**Given passage:**
◆ ◆ ◆

NGAPAROU, Senegal -- In the quiet hours before lunch, two women worked side by side in an airy kitchen. One, a chef, cleaned fresh red snapper filets with a sharp knife. The other, a filmmaker, pointed her camera into a large pot of simmering vegetables.
"What would you say this is, low heat or medium?" Tuleka Prah asked, setting the camera aside.
Her pen poised over a lime green notebook, the 37-year-old Prah waited for the next step in the recipe for thiebou dieune, a traditional Senegalese dish of spiced rice, tender vegetables and fish. She came to this West African nation to document its four most popular dishes as part of My African Food Map, a blog and film archive.
"Low heat," said 38-year-old Touty Sarr, who runs the kitchen of a popular cafe in Dakar. She turned to her daughter, who was watching her cook. "This one, if you put it on high, it would all get dry. That's one of the secrets."
Senegal was Prah's fifth destination since her project began in 2012. She hopes to show the care and skill that goes into African dishes, such as South Africa's fried dough amagwinya and Kenya's kachumbari, an onion and tomato salad.
"The idea, at its most basic, is to present the food how people who love it would love it," Prah said. "It's like a database or a digital vault where people can open the drawer, see recipes, see some ingredients."
Born in England to a Ghanaian father and a South African mother, she lived in six African countries during her childhood including Namibia, Kenya and what is now South Sudan. After finding no reliable recipes online for Ghanaian dishes -- and no photos that made the beloved food look appetizing -- she started My African Food Map.
She celebrates the cuisines of a continent often marred by negative stereotypes.
"Africa is often associated with poverty, with hunger, with failures of food in a political and nutritional sense," said James C. McCann, chair of the history department at Boston University and a specialist in African environmental history and cuisine. "It's an area of the world that has not been covered by the food craze."

◆ ◆ ◆

**Set exercise 1:** Copy the text about My African Food Map word for word, starting with "Her pen poised" and going on through "and film archive.".
**Set exercise 2:** Write the next part of the article about My African Food Map, picking up after its final sentence.

**Data:**
◆ ◆ ◆

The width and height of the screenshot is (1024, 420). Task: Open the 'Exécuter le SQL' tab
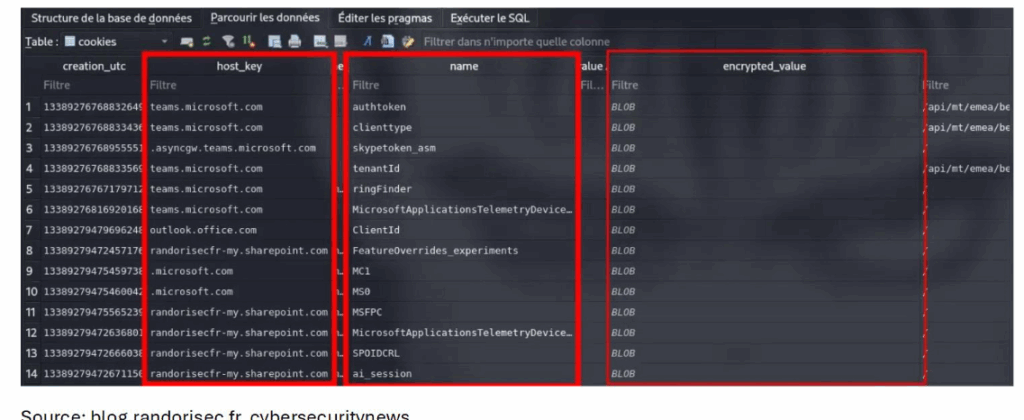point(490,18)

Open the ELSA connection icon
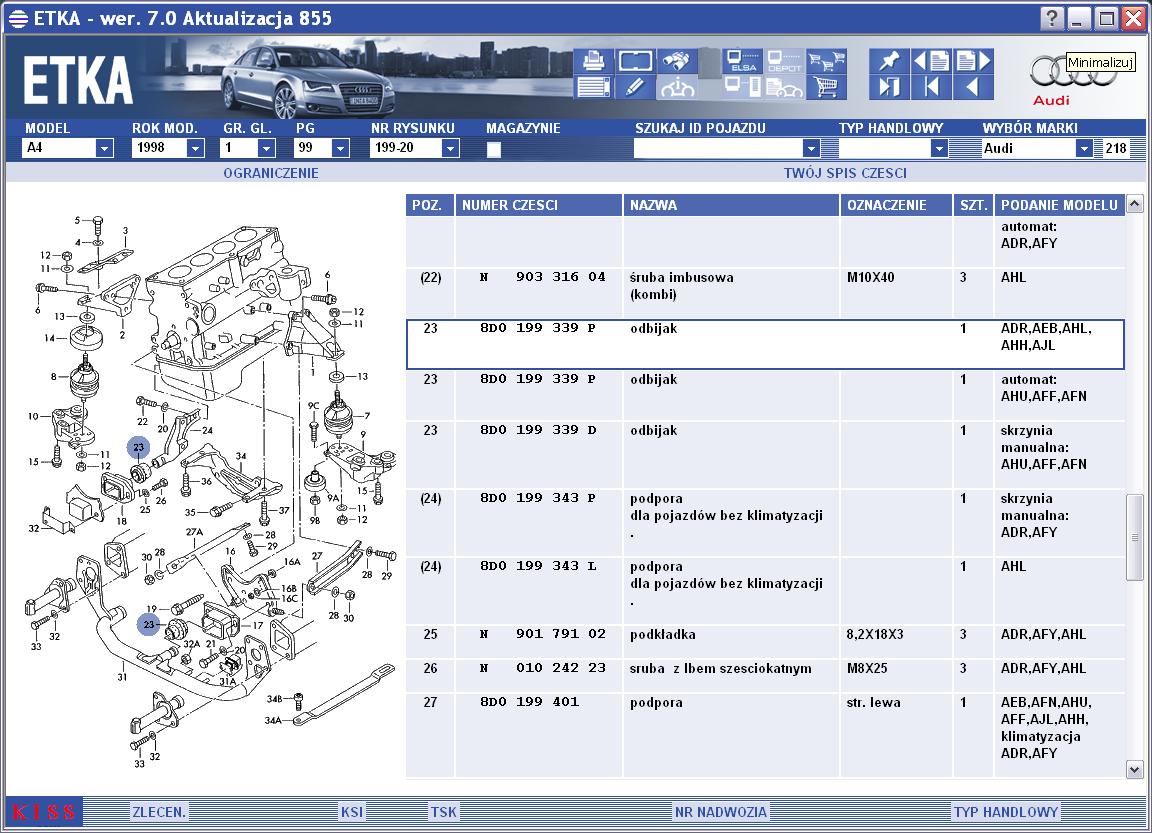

◆ ◆ ◆

**Reply 1:**
Her pen poised over a lime green notebook, the 37-year-old Prah waited for the next step in the recipe for thiebou dieune, a traditional Senegalese dish of spiced rice, tender vegetables and fish. She came to this West African nation to document its four most popular dishes as part of My African Food Map, a blog and film archive.

**Reply 2:**
Other culinary historians, chefs, and foodies are fighting such stereotypes. Some, like author and professor Jessica Harris, have studied African and diaspora cuisine, exploring the roots of foods taken far from home by slavery. Others, like Fran Osseo-Asare and her Ghanaian-focused project Betumi, investigate the foods of a single country.
"The internet was the democratization of African food writing," said Osseo-Asare, who said she has blogged about African food since the 1980s. "When the internet came, you didn't have publishers as gatekeepers that could stop you from getting your work out."
Unique among prominent bloggers, Prah takes an almost pan-African approach.
"I always feel like I am from the whole continent," she said. "I can find myself in different aspects of different countries I visit."
Her videos often have tens of thousands of views, and she dreams of doing her project full-time like Anthony Bourdain did. She said she has had no luck finding sponsors but intends to keep trying.
"The best outcome is when people say, 'That is our food, that is our dish,"' she said, remembering her work in Kenya. "I was extremely happy when the first comments I got on YouTube were, 'Oh, this reminds me of home."'
To find authentic recipes and skilled chefs, Prah asks everyone she meets in a country - hosts, cab drivers, shop keepers and strangers - about their favourite foods. She met Sarr this way, through friends of friends.
"I learned from my grandma. I used to follow her everywhere," said Sarr, who wears her stiff white chef's uniform every time she cooks, even at home, because it makes her feel more professional. "And our grandmas, they think that taking time with the food gives it more flavour. So I take time, too."
She said she became a chef after money ran out to pursue her dream of being a doctor.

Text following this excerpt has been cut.